Sugestão do companheiro Rafael!

Essa é mais uma dúvida freqüente de nossa língua. Muitos já consideram esses dois termos como sinônimos, mas existe, sim, uma diferença.

Digamos que o em vez de seja um curinga. Você pode usá-lo em qualquer situação - e aqui já pintou um efeito-caneca. Todo ao invés de é um em vez de, mas nem todo em vez de é um ao invés de.

Isso porque o ao invés de não é tão versátil. Ele tem uma aplicação bem mais restrita. Indo ao dicionário, você descobre que a palavra invés já significa lado oposto, avesso. Quando montamos o termo ao invés de, queremos associar duas coisas contrárias.

Tudo isso fica mais claro com exemplos.

1) Eu não passei de ano. Eu fui reprovado.
2) Ele não saiu. Preferiu ficar em casa.
3) Nós íamos ao teatro, mas acabamos no cinema.

Vamos ler as três frases. Quais delas têm claramente uma idéia de oposição? As duas primeiras, certo? Nestas, podemos escrever:

1) Ao invés de passar de ano, fui reprovado.
2) Ao invés de sair, ficou em casa.

Já a última frase não reúne idéias opostas. Ir ao cinema e ir ao teatro são coisas complementares. Daí, não podemos usar o ao invés de:

3) Em vez de ir ao cinema, nós fomos ao teatro.

Outros exemplos:

Ao invés de reduzir gastos, aumentou a dívida; ao invés de chover, fez sol... e por aí vai.

::::

EXPLORE O MATERIAL:
[a] De acordo com o texto sobre "em vez de" e "ao invés de", o que a palavra "invés" significa?
[b] Dê continuidade ao texto sobre "em vez de" e "ao invés de" a partir do ponto em que ele termina.
A listagem não é usada em nenhuma destas atividades.

::::

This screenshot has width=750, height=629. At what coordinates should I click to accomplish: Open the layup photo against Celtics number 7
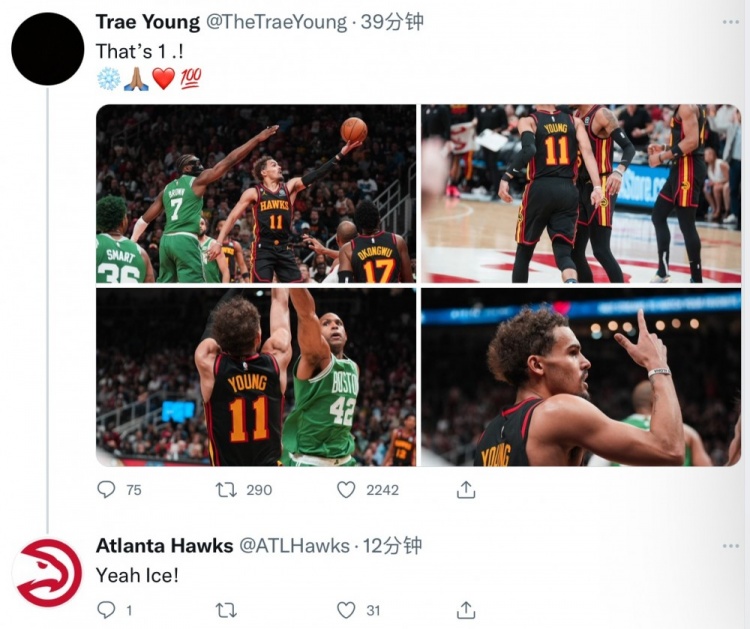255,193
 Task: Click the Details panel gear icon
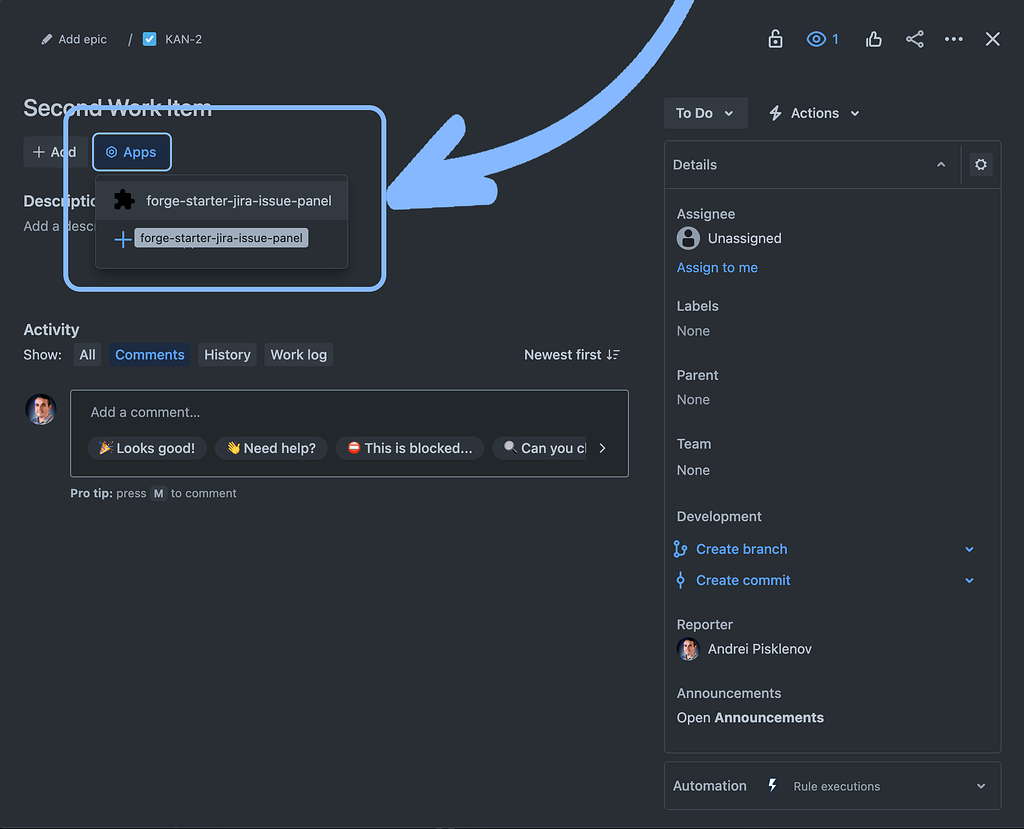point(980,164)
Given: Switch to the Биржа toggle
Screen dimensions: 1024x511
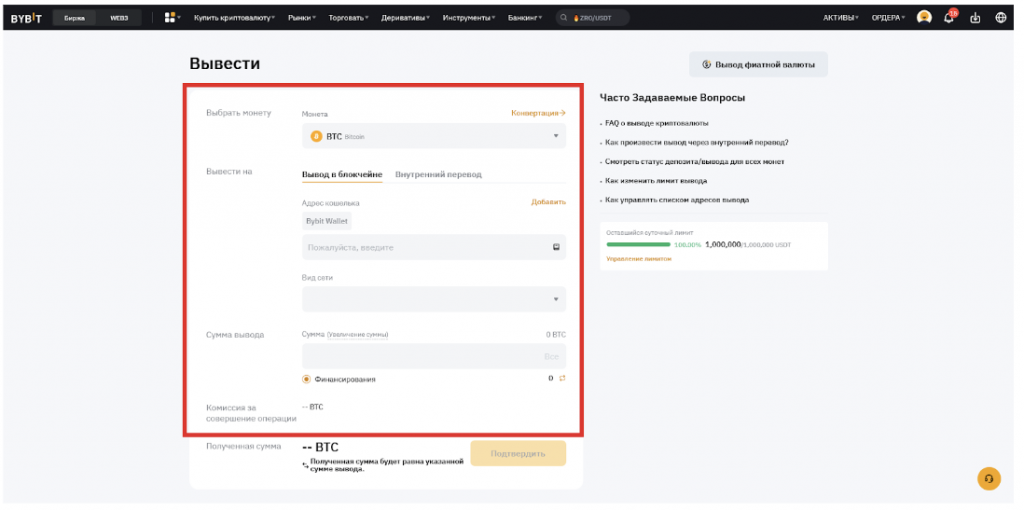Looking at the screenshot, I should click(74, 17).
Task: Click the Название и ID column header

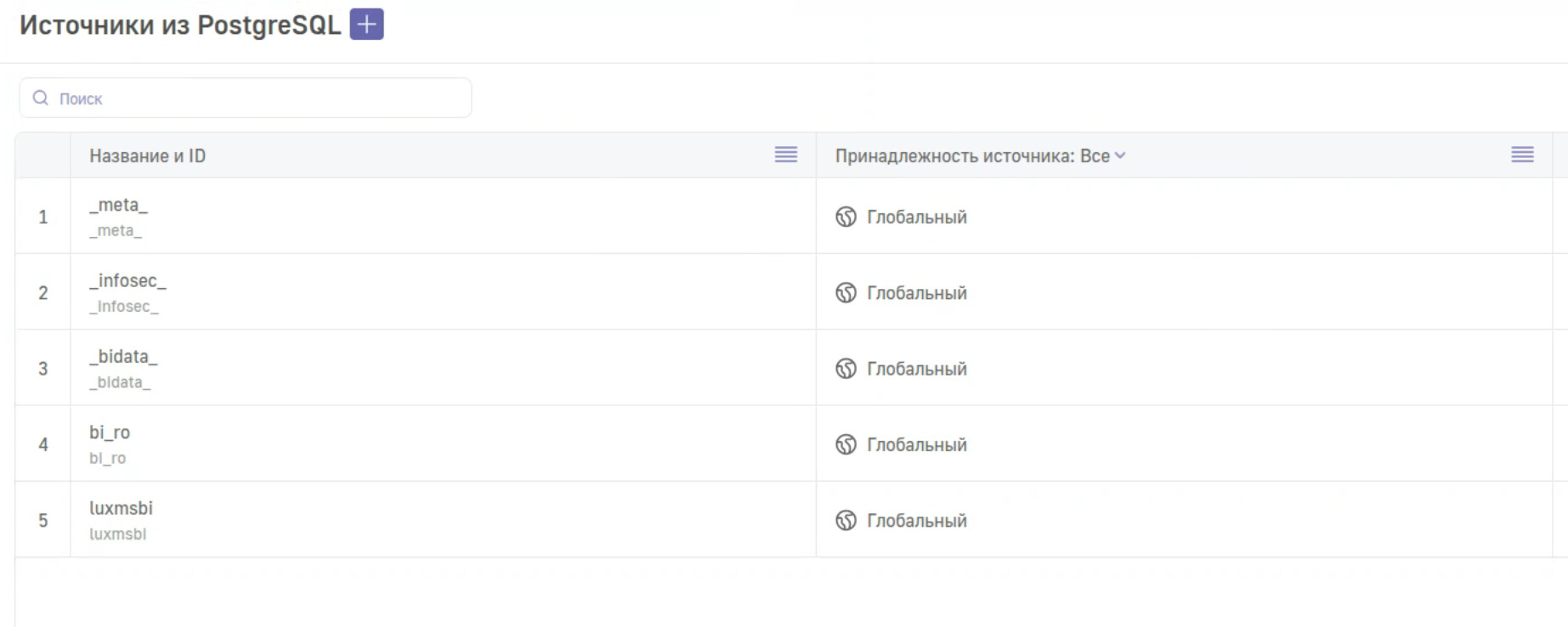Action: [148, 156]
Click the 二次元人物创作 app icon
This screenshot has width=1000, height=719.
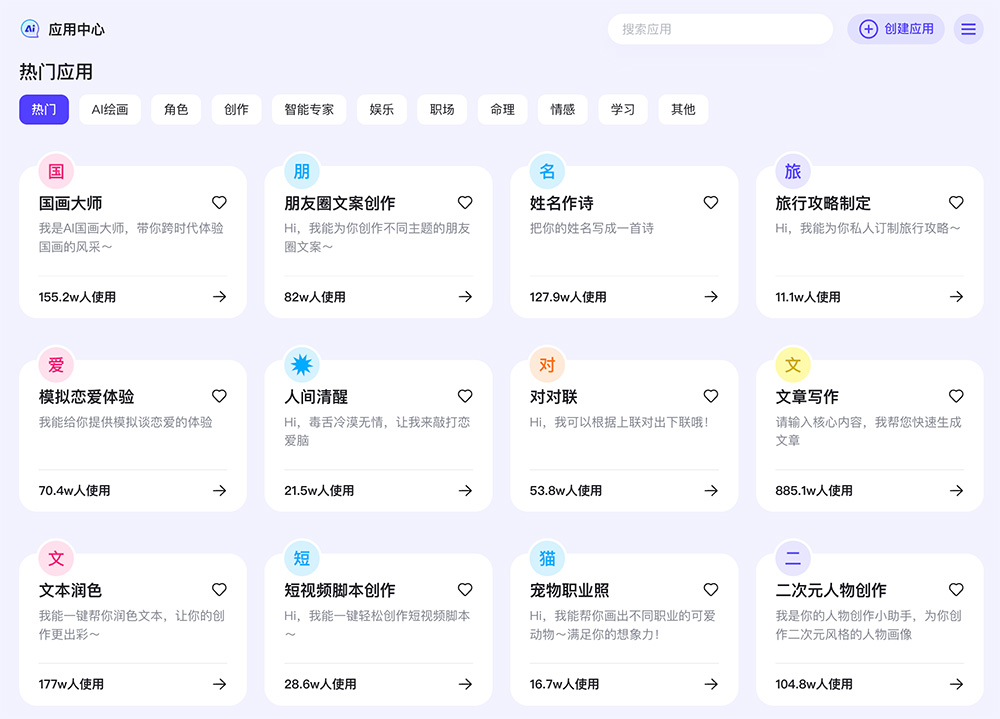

::::

RESPOSTAS EM ORDEM:
[a] Significa lado oposto, avesso.

[b]
sábado, 29 de março de 2008

Mais sobre a reforma ortográfica

A queda de alguns acentos já foi tema de um post aqui. Ontem o Jornal Hoje voltou a falar do assunto. A novidade? O governo quer que as novas regras imperem já no ano letivo que vem. O que isso muda na sua vida? Dizem que menos de 2%.

Acontece que Portugal ainda tem oferecido alguma resistência. Reza o acordo, porém, que basta a adesão de três dos oito países que vivem o português para se aplicar a mudança. Isso já aconteceu. Aposto, contudo, que vai rolar muita politicagem até lá.

Depois não reclamem de paranoia.

Em breve, numa banca perto de você...

Prepare-se para a batalha!!!

domingo, 23 de março de 2008

Deus e o diabo na terra dos sinônimos

Consultar dicionários pode ser uma atividade extremamente divertida!


E não me refiro apenas a palavrões que só existem na Medicina ou na Botânica. Falo das surpresas que pululam de onde menos se espera.


Sinônimos, por exemplo, podem nos surpreender. E eu me escangalhei de rir ao tomar conhecimento de duas constelações de palavras que usamos com freqüência.


A primeira é diabo; a segunda, meretriz.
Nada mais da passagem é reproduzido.